The Context
Threat 2: Deep Fakes
What’s the risk?
Deep fakes use AI and machine learning technologies to create deceptive video content. Typically, footage of famous or trustworthy people is manipulated to deliver misleading or untrue video messages. If you watched the hit BBC drama series Capture, in which rogue spooks fake video footage in real time to frame innocent people, you’ll have seen almost everyone has an unshakeable sense that ‘seeing is believing.’
Why is it increasing?
In simple terms, deep fakes are increasing because the barriers to entry are getting lower; and because video is fast becoming the world’s go-to communication channel. Convincing deep fakes are popping up on social media, and they can now be made by anyone with a reasonable level of competence.

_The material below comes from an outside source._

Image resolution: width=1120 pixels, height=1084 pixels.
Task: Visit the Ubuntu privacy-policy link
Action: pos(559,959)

As with many attack methods, these techniques can move from the margins to the mainstream relatively quickly. What was once the preserve of a well-funded university laboratory can show up on an opensource code repository like GitHub in just a few short years.
What to look out for
As yet, the know-how required to create deep fakes means they are mostly confined to creating (relatively) harmless and comical spoofs. Although there easily available services that can take a picture of a celebrity and make them talk. Which is cool, but not a risk.
But as those barriers to entry get lower, look out for deepfake attacks like these:
- It will soon be trivial to make a Teams call and use a deepfake video to respond on the fly. The deepfake could impersonate anyone: the HR team demanding your data, the boss asking you to pay an urgent invoice, IT requesting your login details… the list goes on.

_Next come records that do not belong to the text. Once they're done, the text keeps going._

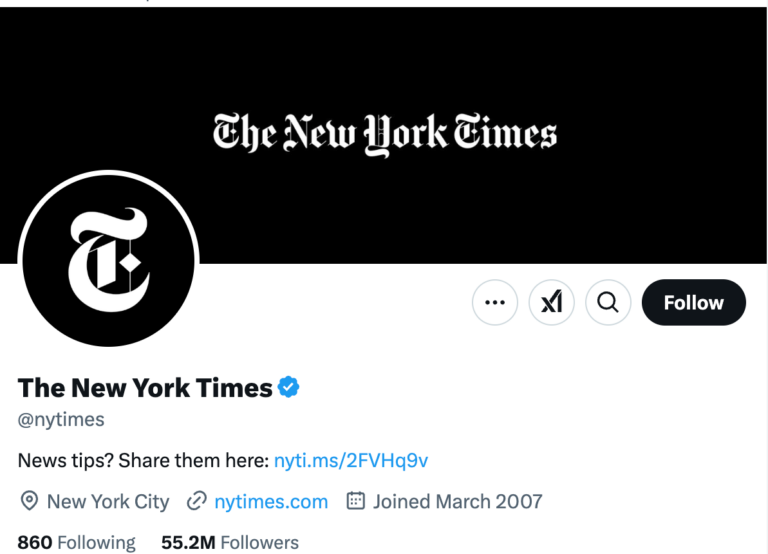Image resolution: width=768 pixels, height=554 pixels.
Task: View the 55.2M Followers list
Action: click(230, 543)
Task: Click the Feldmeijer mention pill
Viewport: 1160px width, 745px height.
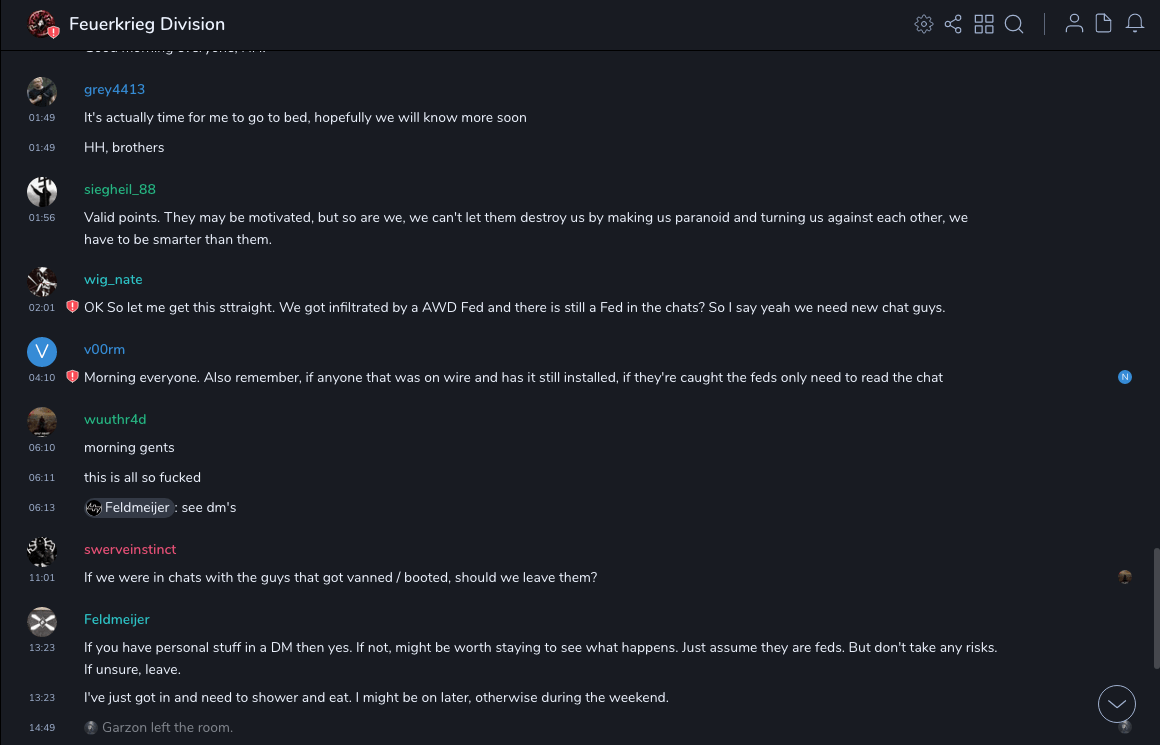Action: [x=129, y=507]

- Criminals have used deepfakes to stage fraudulent remote job interviews, with the FBI reporting scammers impersonating innocent IT professionals to get roles where they have access to sensitive data.
- Watch out for fake video ads in which a trusted figure appears to endorse a product they have no connection with.
"Experts recently ranked deepfake technology as the most worrying use of artificial intelligence, one that could have serious implications for cybercrime and terrorism."